While courts wrestle with options for sophisticated legal regulation of [reverse warrants], innovation outside of the criminal procedure context may be a stopgap. Technology companies wield ultimate control over [reverse] warrants’ efficacy. … Without means to compel … private companies to retain or organize their data, law enforcement agencies are at the mercy of large private companies with respect to [reverse warrants].

Put simply, AI companies already have a big role to play in protecting users’ digital privacy. AI tools like ChatGPT have become runaway successes with gargantuan user bases, long before the courts have had an opportunity to apply the niceties of ECPA definitions to them and the data they have about their users. Deciding in advance to demand a warrant for the troves of personal data they hold, and then communicating that policy to law enforcement and the public, is a way of setting norms and expectations, ensuring internal practice consistency, gaining public trust, and (hopefully) preempting government attempts at shenanigans

Protecting User Privacy Means Saying “No” to Overbroad Reverse Prompt Warrants

What remains to be seen is whether OpenAI (and its brethren) will push back if and when shenanigans do happen. The warrant to OpenAI sought only one specific user’s account, but if OpenAI could locate one account that entered a particular prompt and got a particular response, that implies the ability to return a list of multiple accounts that entered a particular prompt (though this would violate its requirement that legal demands “unambiguously identify the user account(s) at issue”). Like I said in my original post, we don’t know OpenAI’s precise capabilities with regard to its gargantuan data stores, but they seem to be quite considerable.
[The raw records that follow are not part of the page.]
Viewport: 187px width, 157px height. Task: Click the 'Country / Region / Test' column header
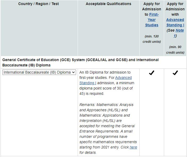pos(39,4)
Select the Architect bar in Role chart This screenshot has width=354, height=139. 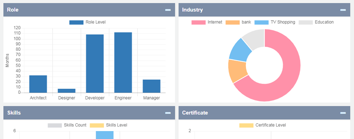click(38, 84)
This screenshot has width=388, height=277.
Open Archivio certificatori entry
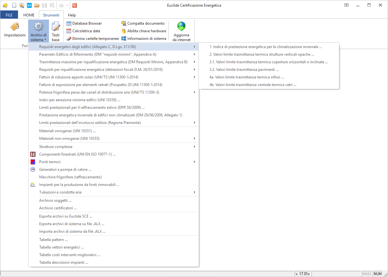coord(58,208)
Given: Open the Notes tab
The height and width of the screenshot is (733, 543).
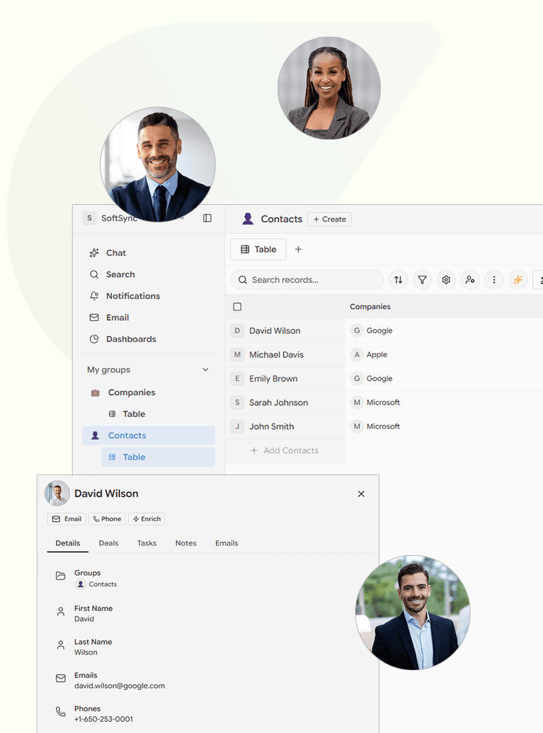Looking at the screenshot, I should pyautogui.click(x=186, y=543).
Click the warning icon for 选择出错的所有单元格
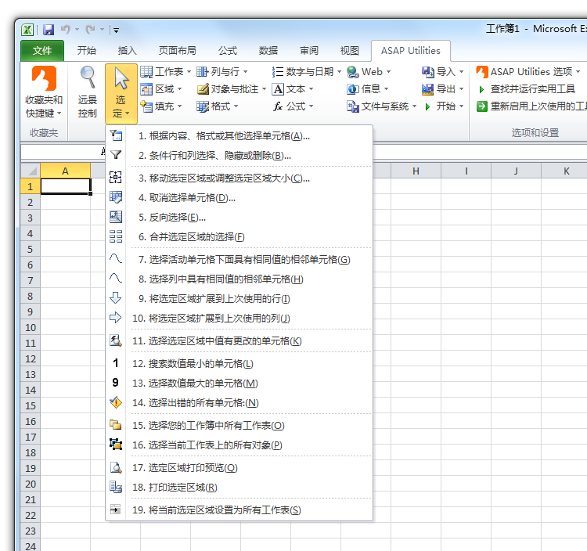Image resolution: width=587 pixels, height=551 pixels. point(116,402)
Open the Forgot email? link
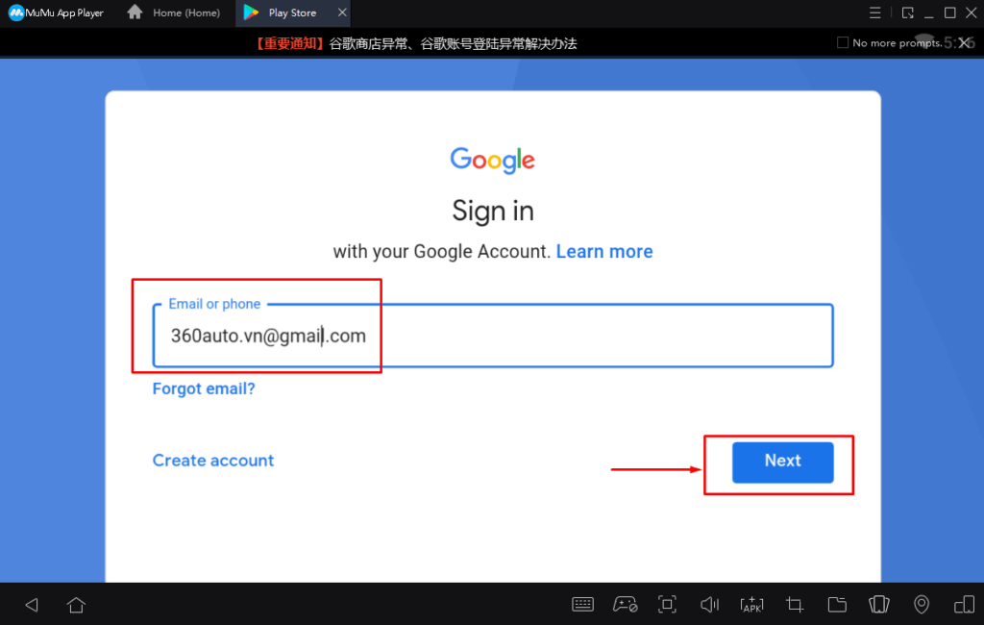The height and width of the screenshot is (625, 984). 204,388
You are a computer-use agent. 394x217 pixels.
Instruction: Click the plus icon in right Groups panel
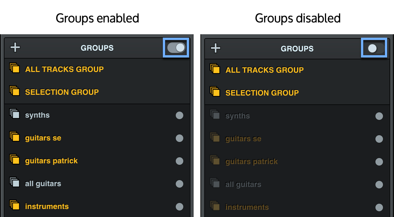pos(216,48)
AI companies should keep in mind that it’s in their interest, not just that of their users, not to let overbroad reverse prompt warrants become the new geofence warrants, whose constitutionality will soon be decided in Chatrie. Once Google started complying with them, geofence warrants ballooned to constitute over a quarter of all warrants Google received in the U.S. Eventually, Google changed how it stores user location data so that it couldn’t comply with those warrants anymore. There’s a lesson there for AI companies’ in-house counsel (many of whom came from Google, as it happens). 
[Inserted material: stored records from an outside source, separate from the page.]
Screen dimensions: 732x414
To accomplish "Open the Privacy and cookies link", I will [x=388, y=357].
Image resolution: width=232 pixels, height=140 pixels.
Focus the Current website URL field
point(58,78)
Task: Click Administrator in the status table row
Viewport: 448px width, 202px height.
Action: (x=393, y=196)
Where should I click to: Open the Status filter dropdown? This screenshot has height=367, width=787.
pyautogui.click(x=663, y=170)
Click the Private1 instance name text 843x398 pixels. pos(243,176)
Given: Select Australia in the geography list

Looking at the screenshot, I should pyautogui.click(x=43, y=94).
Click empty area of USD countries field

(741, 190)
I am skeptical that the result in Chatrie, whatever it may be, will definitively settle the constitutionality of reverse warrants in the AI context to the satisfaction of all involved (including AI companies, their users, law enforcement, and judges). After all, following the Court’s last big digital Fourth Amendment decision in 2018, many lower courts elected to read the decision narrowly when considering other flavors of digital surveillance. And anyone to whom the Chatrie outcome proves unfavorable will have an incentive to split hairs. 
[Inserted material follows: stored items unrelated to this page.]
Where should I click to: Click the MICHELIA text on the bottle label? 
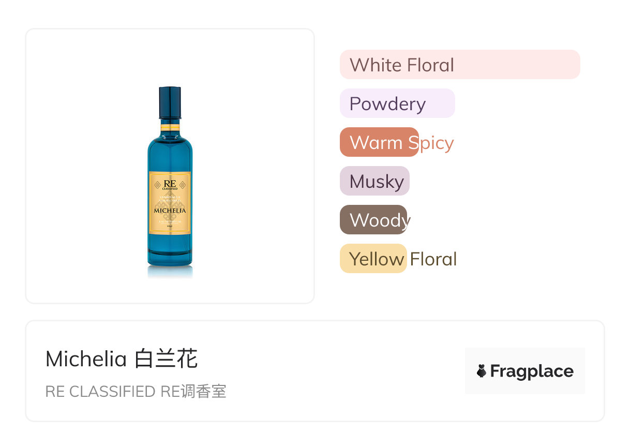pyautogui.click(x=170, y=211)
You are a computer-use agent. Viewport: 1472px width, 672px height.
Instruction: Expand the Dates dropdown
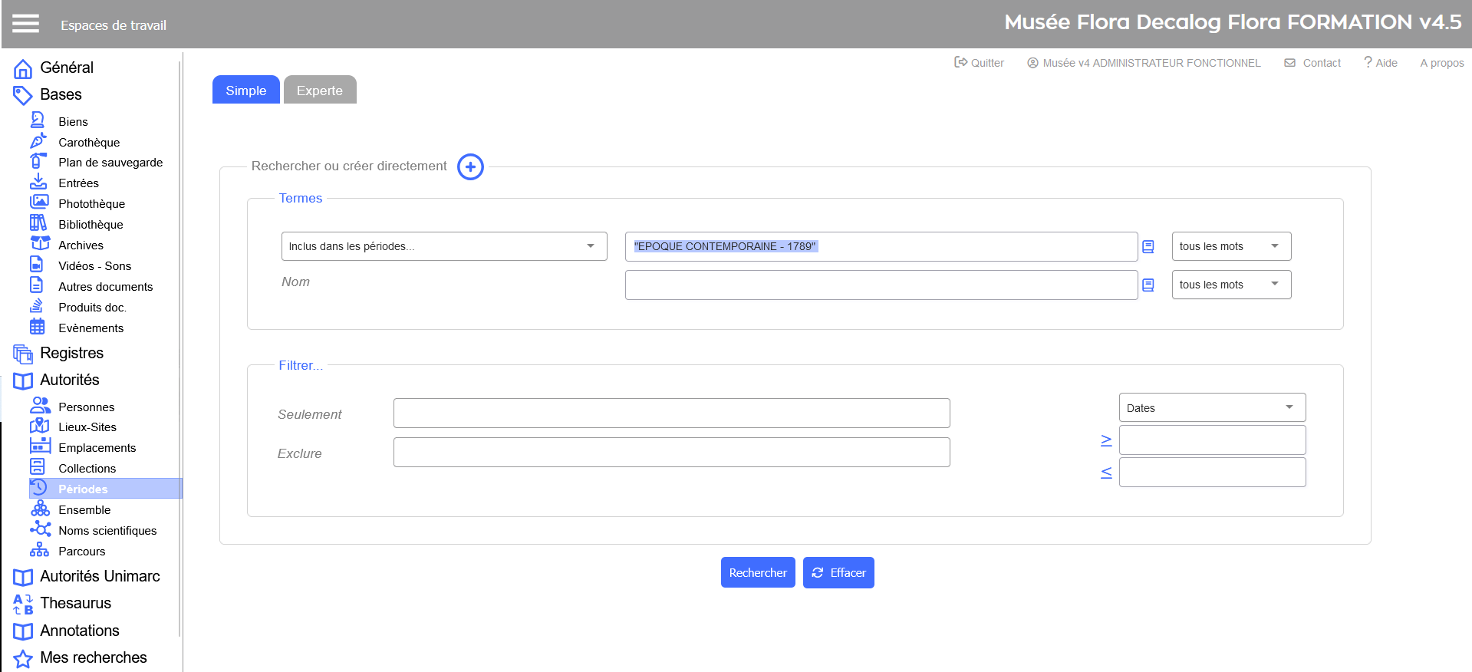pos(1211,408)
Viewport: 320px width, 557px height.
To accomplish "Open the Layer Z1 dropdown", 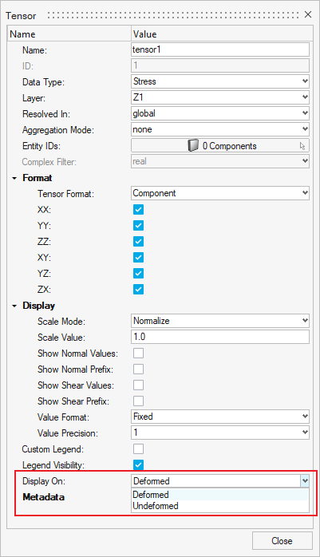I will (x=220, y=97).
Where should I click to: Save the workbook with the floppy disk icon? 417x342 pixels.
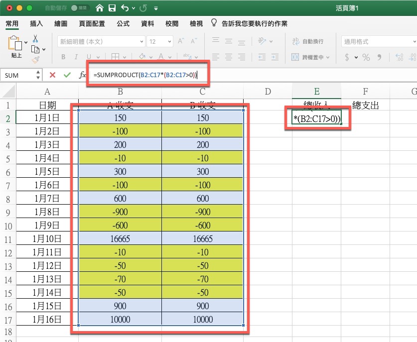pos(112,8)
We can anticipate litigation in the years to come over how Chatrie applies to AI. But that only makes it all the more important for AI companies to proactively adopt a robustly privacy-protective stance in the here and now. The major AI companies will rapidly become very powerful evidence intermediaries. We, the general public and the users of those companies, also have power. We can influence how the big AI companies respond to novel law enforcement demands. Consider how the number of downloads of Claude surged after Anthropic stood up to the Department of Defense over issues including the mass surveillance of Americans. That’s the kind of signal from users that’s hard for these companies to ignore. It wasn’t that long ago that it was in vogue for tech companies to loudly stand up for their users’ rights. It could become cool again. We can help make that happen.